ASSIGNMENT ▸
Each line of the data that mentions the string "agent" needs to be identified and copied.

:: DATASET RECORDS ::

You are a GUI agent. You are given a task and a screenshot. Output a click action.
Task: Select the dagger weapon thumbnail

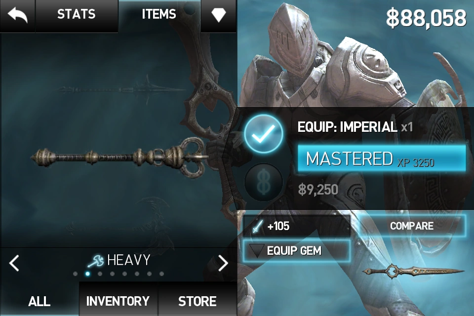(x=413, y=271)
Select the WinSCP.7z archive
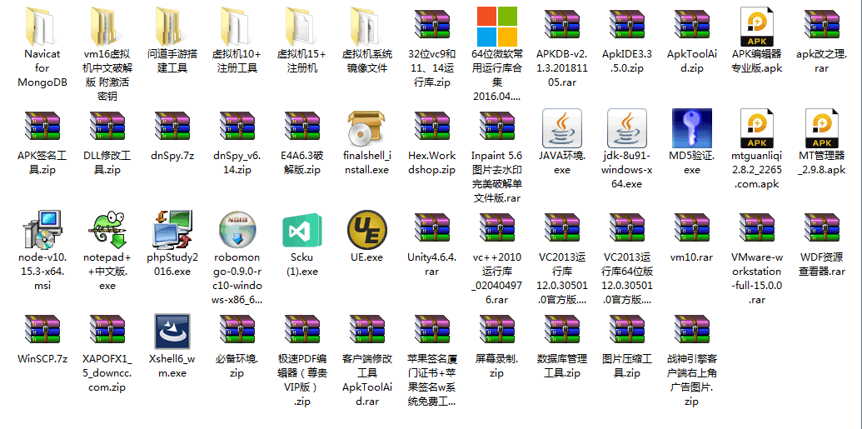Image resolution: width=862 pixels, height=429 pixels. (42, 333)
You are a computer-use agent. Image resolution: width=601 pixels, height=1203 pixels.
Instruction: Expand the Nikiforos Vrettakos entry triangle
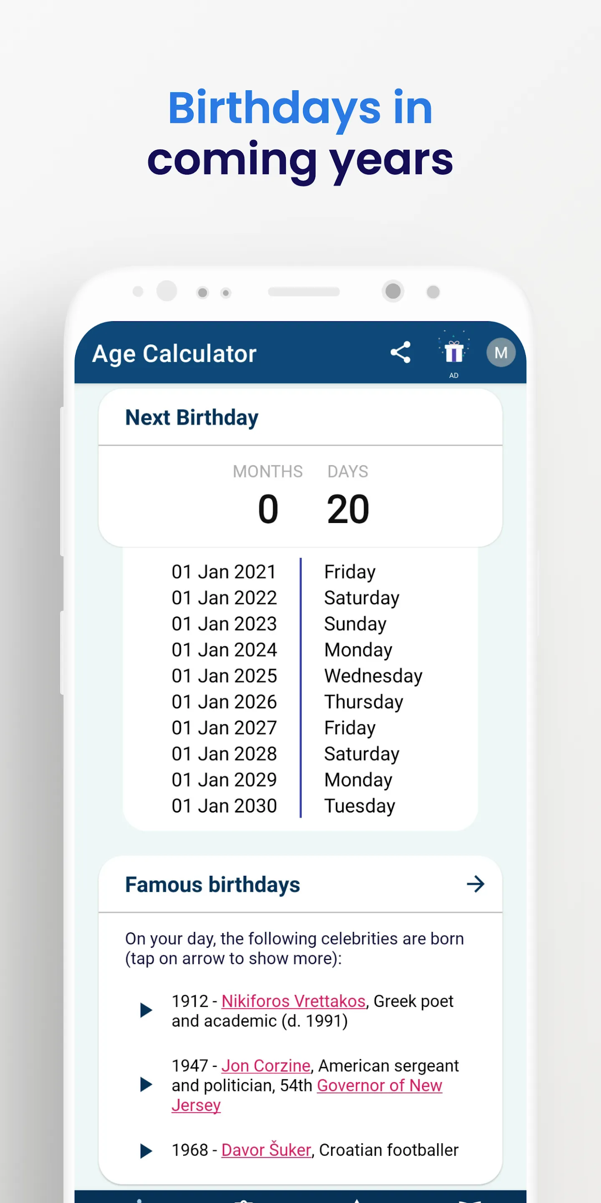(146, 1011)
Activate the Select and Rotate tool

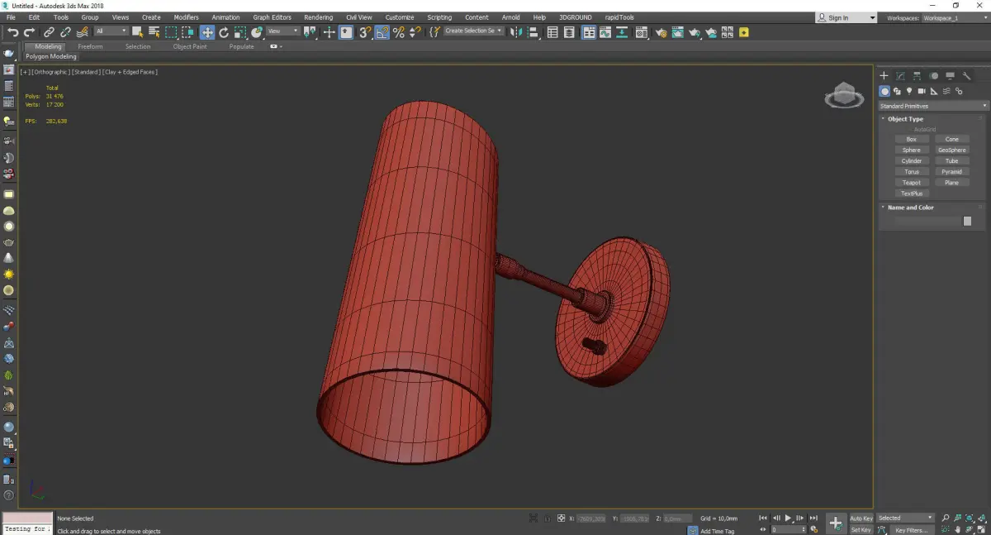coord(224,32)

:::
:: DATASET RECORDS ::

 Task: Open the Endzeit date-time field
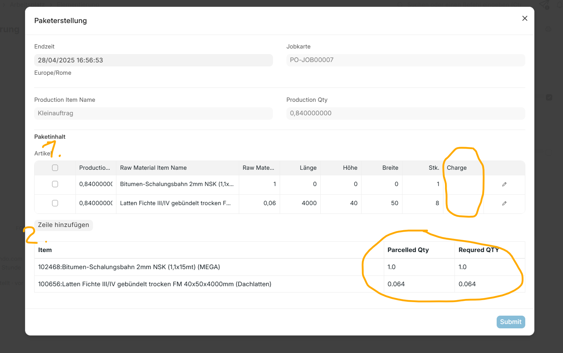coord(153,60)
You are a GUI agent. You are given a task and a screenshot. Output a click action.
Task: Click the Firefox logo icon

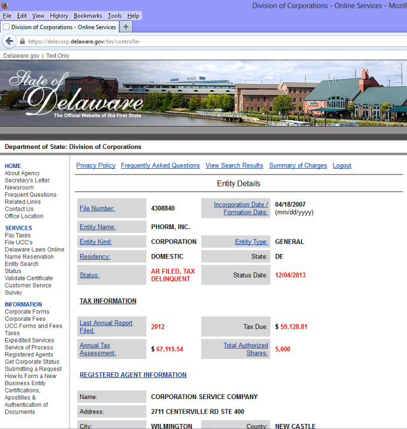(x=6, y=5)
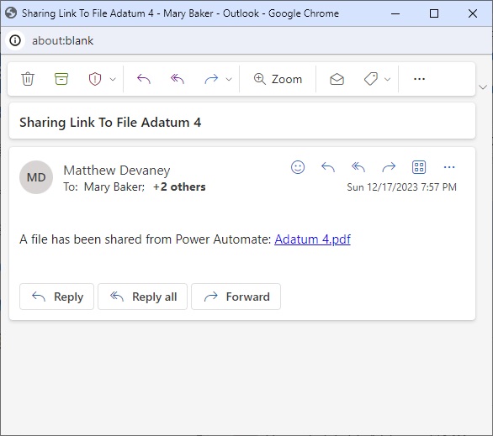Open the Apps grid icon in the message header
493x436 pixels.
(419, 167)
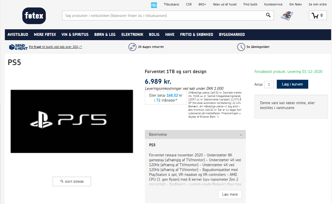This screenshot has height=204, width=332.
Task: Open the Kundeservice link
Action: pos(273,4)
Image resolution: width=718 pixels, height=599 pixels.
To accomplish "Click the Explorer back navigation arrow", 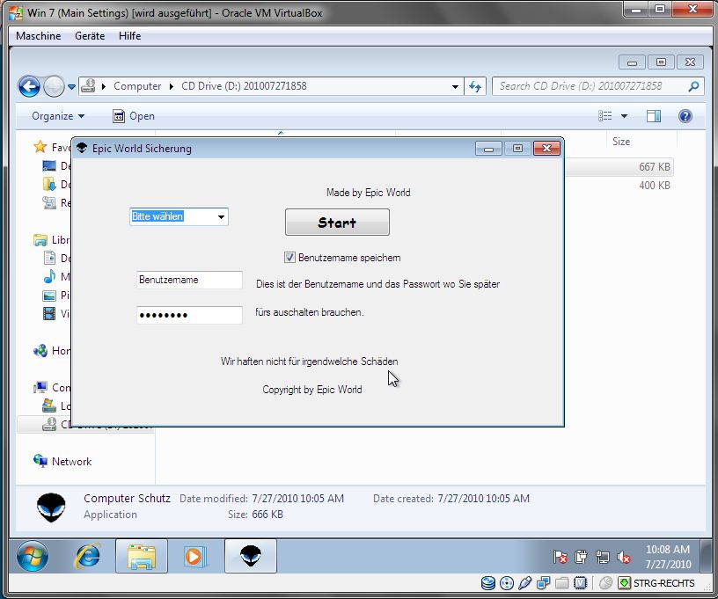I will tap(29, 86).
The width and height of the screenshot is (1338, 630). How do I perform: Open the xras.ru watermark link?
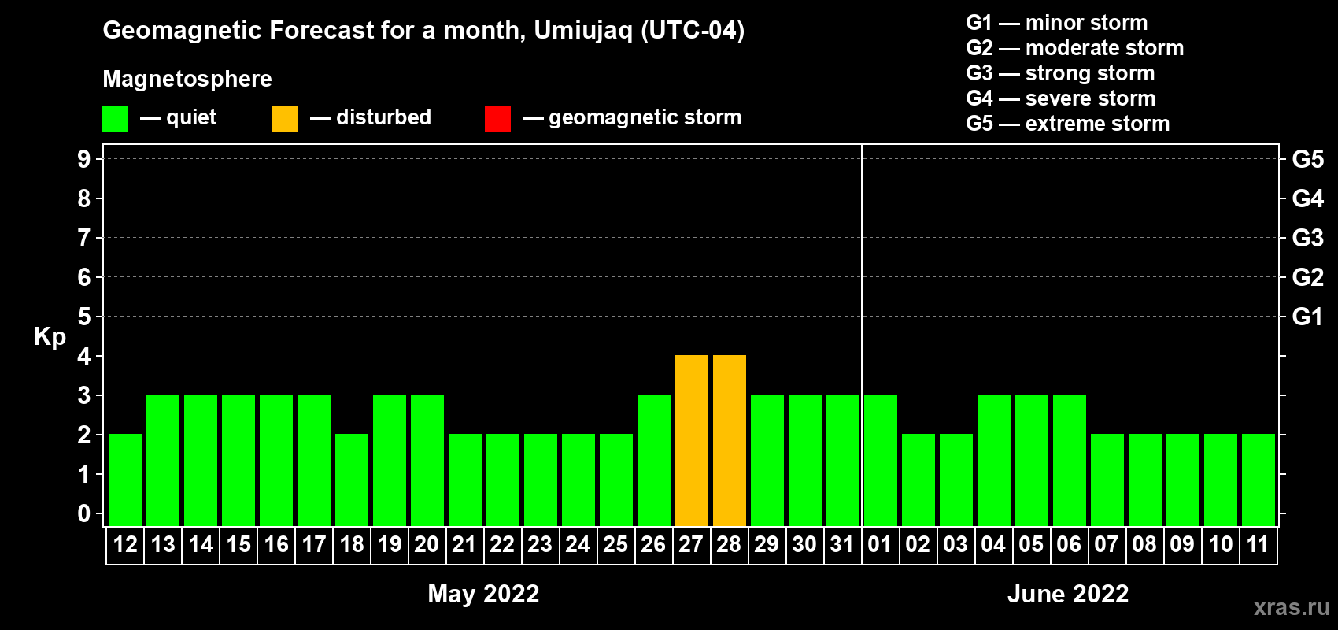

:::
:: DATASET RECORDS ::

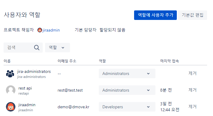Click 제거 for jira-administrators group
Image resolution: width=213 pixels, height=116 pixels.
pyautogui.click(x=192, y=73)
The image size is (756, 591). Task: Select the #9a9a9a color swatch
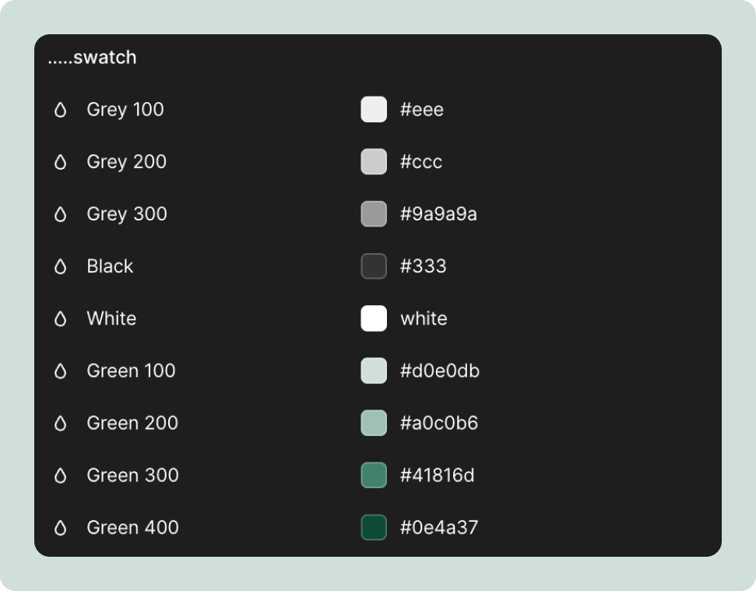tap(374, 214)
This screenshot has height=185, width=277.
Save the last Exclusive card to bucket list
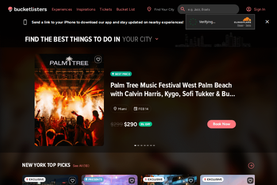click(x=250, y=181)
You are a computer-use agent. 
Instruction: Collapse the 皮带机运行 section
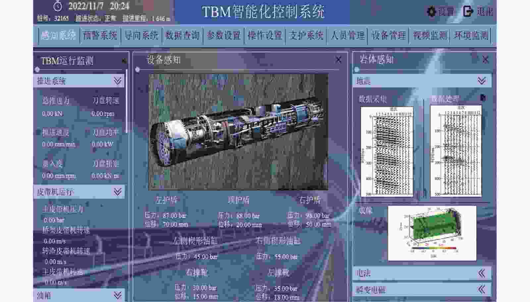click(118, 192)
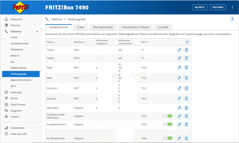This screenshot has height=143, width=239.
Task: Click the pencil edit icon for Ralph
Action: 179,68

:::

TASK ANSWER ▸
You are a GUI agent. You are given a task and a screenshot. Output a click action.
You are a computer-use agent. Image resolution: width=601 pixels, height=1203 pixels.
You are a GUI agent. You are given a task and a screenshot. Output a click action.
You are a computer-use agent. 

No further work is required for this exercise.